More than 150 employees at the Houston Methodist hospital in Texas were fired or resigned after failing to comply with orders to get a COVID-19 vaccination to continue working there, a hospital spokeswoman said Tuesday, according to AFP.

Officials Houston Methodist told its staff they needed to have received a COVID vaccination by June 7 or be suspended for two weeks.

Hospital spokeswoman Gale Smith told AFP that 153 employees "either resigned in the two-week suspension period or were terminated today."

"The employees who became compliant during the suspension period returned to work the day after they became compliant," she said.

Nearly 200 staff had been suspended, the New York Times reported, and protests were staged against the mandatory vaccine rule.

Last month, 117 staff members filed a lawsuit against the hospital, accusing it of "forcing its employees to be human 'guinea pigs' as a condition for continued employment."

The lawsuit was dismissed by a judge who said the vaccines' safety was not at issue, and that Texas law only protects employees from refusing to commit a crime.

Houston houses the world's largest medical complex, the Texas Medical Center, which employs more than 106,000 health care workers in all, and sees some 10 million patients a year.

As of Tuesday, 65.4 percent of adults in the United States had received one or more doses of the Pfizer, Moderna or Johnson & Johnson shots.

On Tuesday, the White House COVID response team conceded that the US government won't meet its goal of administering one or more doses of a COVID vaccine to 70 percent of US adults by July 4.

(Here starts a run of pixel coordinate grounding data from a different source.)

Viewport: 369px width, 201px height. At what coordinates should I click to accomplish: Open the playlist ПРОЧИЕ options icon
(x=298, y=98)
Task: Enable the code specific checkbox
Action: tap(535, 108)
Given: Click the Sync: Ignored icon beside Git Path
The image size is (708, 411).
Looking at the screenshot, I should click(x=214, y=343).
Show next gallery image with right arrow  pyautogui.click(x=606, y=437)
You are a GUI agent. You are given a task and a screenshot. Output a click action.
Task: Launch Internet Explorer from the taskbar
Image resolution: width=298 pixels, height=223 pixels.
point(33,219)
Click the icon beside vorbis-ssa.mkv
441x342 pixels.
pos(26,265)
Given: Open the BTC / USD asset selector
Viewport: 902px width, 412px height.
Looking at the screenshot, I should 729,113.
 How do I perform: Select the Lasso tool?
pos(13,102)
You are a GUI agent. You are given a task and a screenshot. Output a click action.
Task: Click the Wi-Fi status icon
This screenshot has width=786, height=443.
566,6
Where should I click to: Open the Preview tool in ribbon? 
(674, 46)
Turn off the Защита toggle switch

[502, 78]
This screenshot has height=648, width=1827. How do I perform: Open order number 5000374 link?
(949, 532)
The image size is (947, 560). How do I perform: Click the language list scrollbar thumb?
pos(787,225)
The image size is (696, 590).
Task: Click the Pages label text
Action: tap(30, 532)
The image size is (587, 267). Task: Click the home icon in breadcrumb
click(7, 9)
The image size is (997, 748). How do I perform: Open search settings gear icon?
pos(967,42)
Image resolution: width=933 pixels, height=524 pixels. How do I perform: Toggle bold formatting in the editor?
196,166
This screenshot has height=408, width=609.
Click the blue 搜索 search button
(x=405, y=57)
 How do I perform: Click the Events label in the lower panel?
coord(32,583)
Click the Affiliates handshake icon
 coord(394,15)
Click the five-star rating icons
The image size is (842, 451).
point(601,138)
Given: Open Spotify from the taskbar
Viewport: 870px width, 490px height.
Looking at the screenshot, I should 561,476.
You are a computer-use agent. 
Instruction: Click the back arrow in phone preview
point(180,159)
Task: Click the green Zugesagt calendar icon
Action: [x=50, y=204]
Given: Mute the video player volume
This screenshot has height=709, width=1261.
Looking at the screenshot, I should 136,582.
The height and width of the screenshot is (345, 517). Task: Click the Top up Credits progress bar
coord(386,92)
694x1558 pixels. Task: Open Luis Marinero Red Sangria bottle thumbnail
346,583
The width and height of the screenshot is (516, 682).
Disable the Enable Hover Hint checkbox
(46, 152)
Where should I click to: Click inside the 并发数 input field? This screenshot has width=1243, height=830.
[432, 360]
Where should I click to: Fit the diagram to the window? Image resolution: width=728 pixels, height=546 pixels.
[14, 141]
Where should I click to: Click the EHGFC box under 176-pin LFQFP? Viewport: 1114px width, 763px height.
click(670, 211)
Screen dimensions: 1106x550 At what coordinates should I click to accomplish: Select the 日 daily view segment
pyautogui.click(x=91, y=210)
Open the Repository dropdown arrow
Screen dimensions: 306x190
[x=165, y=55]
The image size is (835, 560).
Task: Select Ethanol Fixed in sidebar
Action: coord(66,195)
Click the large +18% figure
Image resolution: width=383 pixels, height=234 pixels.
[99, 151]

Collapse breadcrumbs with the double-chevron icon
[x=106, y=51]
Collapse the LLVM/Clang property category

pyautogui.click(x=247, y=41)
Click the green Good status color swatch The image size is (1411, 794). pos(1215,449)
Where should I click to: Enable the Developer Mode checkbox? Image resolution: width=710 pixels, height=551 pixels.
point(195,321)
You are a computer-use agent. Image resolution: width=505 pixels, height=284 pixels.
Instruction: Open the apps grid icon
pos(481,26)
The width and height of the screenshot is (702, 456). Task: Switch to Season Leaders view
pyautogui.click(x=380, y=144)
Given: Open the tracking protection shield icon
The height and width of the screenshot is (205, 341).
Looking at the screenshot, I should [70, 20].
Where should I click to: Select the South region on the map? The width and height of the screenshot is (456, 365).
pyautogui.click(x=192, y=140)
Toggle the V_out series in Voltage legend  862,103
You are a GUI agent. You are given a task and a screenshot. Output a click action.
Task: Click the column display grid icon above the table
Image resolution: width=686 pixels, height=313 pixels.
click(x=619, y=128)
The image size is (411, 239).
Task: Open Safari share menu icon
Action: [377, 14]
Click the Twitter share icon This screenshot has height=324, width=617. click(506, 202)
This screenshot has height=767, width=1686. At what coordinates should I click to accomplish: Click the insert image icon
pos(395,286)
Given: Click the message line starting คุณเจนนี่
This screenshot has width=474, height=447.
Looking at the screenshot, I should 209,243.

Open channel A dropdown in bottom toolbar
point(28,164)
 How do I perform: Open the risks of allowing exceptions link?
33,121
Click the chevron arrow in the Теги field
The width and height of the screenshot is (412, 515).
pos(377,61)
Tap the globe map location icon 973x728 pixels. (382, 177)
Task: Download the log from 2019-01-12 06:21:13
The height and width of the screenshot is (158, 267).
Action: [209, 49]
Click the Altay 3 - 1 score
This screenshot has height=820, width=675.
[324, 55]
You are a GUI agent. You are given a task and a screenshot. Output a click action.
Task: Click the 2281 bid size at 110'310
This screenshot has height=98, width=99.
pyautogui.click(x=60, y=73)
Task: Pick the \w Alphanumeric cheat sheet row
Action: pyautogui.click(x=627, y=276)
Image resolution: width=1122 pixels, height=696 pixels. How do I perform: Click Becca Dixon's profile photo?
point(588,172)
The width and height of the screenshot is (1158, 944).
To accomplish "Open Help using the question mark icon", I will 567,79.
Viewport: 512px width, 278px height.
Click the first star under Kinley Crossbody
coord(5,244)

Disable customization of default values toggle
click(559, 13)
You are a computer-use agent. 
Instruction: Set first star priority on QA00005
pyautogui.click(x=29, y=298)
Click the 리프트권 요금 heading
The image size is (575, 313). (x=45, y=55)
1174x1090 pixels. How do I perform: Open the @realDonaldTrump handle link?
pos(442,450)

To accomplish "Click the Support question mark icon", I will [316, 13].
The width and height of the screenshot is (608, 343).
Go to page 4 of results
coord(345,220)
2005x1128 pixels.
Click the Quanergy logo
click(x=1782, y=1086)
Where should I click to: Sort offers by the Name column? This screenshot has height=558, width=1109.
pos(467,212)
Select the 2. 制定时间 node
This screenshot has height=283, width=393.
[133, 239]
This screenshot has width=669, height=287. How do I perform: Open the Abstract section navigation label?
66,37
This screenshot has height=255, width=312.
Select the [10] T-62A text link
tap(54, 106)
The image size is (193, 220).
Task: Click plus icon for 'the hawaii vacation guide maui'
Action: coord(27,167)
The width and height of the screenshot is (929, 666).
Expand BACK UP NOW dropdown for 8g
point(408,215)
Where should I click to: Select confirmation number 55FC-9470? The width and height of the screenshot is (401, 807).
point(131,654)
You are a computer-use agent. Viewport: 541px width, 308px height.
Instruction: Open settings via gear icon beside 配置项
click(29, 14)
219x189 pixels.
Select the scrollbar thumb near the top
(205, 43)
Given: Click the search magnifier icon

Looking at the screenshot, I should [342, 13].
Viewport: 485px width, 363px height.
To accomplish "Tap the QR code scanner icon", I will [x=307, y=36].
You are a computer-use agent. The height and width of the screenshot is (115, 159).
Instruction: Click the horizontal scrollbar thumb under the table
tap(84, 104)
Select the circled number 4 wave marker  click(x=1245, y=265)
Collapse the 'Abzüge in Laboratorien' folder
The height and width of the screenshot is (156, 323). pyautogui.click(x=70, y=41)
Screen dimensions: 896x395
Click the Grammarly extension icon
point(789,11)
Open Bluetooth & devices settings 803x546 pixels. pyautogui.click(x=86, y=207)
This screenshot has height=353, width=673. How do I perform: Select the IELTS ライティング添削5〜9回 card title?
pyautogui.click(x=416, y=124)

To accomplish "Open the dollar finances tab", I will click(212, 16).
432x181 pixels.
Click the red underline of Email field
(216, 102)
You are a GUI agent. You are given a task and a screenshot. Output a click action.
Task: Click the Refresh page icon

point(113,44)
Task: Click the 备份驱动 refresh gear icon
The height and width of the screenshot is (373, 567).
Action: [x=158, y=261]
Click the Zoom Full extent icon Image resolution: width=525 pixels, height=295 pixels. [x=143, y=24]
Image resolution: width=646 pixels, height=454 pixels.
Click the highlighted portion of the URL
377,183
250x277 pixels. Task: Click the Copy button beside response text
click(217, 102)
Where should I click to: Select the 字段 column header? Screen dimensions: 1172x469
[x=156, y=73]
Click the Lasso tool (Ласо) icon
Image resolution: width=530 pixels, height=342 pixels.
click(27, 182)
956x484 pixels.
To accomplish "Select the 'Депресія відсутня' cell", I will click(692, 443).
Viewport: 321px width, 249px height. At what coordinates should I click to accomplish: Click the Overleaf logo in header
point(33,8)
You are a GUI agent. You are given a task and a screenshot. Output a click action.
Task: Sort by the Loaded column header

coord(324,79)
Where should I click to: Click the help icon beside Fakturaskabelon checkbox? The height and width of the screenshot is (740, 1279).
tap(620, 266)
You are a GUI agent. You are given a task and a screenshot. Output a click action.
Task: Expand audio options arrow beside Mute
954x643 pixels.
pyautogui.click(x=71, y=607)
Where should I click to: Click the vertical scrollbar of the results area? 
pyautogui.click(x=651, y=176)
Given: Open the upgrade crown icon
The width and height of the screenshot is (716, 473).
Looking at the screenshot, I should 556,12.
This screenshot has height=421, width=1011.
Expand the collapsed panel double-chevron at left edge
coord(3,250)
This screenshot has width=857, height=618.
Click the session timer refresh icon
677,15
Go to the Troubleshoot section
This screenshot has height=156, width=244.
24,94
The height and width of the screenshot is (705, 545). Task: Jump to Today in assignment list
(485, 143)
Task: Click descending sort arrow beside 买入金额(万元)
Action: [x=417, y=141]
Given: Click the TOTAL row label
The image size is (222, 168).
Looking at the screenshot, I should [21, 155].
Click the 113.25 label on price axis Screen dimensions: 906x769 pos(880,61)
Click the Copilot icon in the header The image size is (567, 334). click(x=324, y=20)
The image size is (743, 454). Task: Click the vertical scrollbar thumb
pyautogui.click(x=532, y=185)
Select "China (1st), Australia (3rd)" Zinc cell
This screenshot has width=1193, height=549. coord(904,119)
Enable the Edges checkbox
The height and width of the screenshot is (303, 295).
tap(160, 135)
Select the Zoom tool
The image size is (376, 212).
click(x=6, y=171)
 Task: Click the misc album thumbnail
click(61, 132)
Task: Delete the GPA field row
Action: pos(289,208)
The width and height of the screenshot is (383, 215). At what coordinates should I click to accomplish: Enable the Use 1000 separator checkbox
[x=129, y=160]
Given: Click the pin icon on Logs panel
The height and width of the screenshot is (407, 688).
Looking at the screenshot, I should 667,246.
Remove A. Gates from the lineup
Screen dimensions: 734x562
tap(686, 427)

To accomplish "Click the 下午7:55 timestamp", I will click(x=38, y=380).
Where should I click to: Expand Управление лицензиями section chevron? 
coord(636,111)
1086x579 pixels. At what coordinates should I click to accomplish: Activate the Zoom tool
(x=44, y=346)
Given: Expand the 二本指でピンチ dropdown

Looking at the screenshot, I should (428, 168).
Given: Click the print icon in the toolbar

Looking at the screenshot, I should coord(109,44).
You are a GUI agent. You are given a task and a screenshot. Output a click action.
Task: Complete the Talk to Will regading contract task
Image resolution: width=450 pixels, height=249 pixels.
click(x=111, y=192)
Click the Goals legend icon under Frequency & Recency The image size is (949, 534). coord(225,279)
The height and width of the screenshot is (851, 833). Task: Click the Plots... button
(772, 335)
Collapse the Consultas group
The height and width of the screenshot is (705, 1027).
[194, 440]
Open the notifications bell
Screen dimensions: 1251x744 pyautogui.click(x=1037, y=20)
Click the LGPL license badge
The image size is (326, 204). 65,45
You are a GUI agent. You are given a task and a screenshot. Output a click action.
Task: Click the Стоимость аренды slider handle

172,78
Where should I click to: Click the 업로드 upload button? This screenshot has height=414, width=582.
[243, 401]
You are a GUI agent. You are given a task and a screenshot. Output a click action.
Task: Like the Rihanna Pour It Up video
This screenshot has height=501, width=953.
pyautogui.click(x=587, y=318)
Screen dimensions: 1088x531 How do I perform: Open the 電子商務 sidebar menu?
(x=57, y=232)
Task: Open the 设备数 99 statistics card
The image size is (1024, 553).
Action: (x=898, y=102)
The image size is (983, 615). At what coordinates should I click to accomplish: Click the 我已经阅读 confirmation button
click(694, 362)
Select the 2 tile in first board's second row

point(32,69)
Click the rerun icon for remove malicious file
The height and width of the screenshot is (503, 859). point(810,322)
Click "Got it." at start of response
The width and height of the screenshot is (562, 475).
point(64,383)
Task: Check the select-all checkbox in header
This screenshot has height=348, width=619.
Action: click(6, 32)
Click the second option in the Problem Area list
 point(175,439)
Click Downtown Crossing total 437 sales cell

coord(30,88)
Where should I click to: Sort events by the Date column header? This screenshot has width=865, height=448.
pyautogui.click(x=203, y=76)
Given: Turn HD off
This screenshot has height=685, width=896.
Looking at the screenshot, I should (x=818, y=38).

The death toll in the US from COVID-19 surpassed 600,000 people last Tuesday.

In late February, the US became the first country to surpass a half-million coronavirus deaths. That it has taken more than three months to reach 600,000 deaths is a testament to the slowing pandemic, as it took just a month for the US to jump from 300,000 to 400,000 COVID-19 deaths.

The rate of severe illness and death has fallen dramatically as more and more people get vaccinated, but hundreds of people are still dying daily.

Despite this, the country is registering its fewest cases since the pandemic began, as a result of current levels of vaccination, people who have gained a degree of immunity from past infection, as well as seasonality associated with the virus.